On the molecular level, JNK influences cellular functions by tagging other proteins with a phosphate chemical group (a process known as phosphorylation), a common mechanism cells use to turn enzymes on and off. Phosphorylation is so important that when JNK goes awry, a number of different disorders can result, such as cancer, diabetes or neurodegenerative diseases.
The part JNK plays in controlling the cell cycle is completely new. In this study, JNK activity was found to regulate the function of one of the major drivers of the cell cycle, a protein complex known as the APC/C. According to this, and related research recently published by Dr. Gutierrez and Dr. Ronai in the Journal of Biological Chemistry, JNK acts like an assembly line inspector; its presence and activity ensures that the cell cycle moves along smoothly. Any problems push JNK to halt the process at certain 'checkpoints.' If all systems look good, the cell cycle progresses. If not, minor damage is fixed or, if beyond repair, the whole process is scrapped.

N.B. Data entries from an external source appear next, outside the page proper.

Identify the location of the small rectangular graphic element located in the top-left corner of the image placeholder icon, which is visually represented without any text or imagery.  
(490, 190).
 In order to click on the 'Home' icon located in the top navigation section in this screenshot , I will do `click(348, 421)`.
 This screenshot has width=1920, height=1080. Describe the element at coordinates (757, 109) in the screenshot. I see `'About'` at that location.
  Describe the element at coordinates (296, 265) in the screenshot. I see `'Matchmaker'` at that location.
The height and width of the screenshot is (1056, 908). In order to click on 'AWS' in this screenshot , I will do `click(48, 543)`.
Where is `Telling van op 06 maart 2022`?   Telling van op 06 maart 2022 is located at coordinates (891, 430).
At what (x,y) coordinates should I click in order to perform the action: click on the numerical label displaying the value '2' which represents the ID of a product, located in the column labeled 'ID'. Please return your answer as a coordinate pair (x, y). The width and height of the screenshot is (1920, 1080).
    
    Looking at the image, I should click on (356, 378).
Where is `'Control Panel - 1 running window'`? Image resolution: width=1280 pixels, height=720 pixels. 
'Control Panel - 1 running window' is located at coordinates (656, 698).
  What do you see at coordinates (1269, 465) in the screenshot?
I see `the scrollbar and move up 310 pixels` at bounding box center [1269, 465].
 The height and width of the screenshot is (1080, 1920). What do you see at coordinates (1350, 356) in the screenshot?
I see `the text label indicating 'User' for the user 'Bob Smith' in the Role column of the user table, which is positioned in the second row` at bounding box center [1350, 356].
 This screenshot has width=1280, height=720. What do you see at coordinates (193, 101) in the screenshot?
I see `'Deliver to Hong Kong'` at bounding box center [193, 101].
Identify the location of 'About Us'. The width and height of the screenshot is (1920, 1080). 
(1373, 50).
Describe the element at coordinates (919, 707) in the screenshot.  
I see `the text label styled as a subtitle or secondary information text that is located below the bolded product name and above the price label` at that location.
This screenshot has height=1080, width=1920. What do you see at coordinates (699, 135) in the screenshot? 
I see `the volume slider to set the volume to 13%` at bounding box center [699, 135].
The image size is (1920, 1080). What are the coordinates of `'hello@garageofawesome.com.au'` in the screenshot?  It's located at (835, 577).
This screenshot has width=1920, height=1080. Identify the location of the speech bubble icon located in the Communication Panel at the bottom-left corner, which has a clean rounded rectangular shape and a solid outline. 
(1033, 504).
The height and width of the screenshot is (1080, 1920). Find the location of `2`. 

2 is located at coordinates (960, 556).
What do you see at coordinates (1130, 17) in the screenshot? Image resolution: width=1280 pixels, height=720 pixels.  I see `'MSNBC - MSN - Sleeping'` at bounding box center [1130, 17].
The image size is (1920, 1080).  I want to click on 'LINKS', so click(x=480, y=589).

"Certain situations where JNK is hyperactive, as seen in some human tumors, might also influence the cell cycle and promote genomic instability," said Dr. Ronai. "Our laboratory is now assessing this possibility using a mouse model that was engineered based on these new discoveries."
This study was supported by grants from the National Cancer Institute, part of the National Institutes of Health (NIH), and the Sass Foundation.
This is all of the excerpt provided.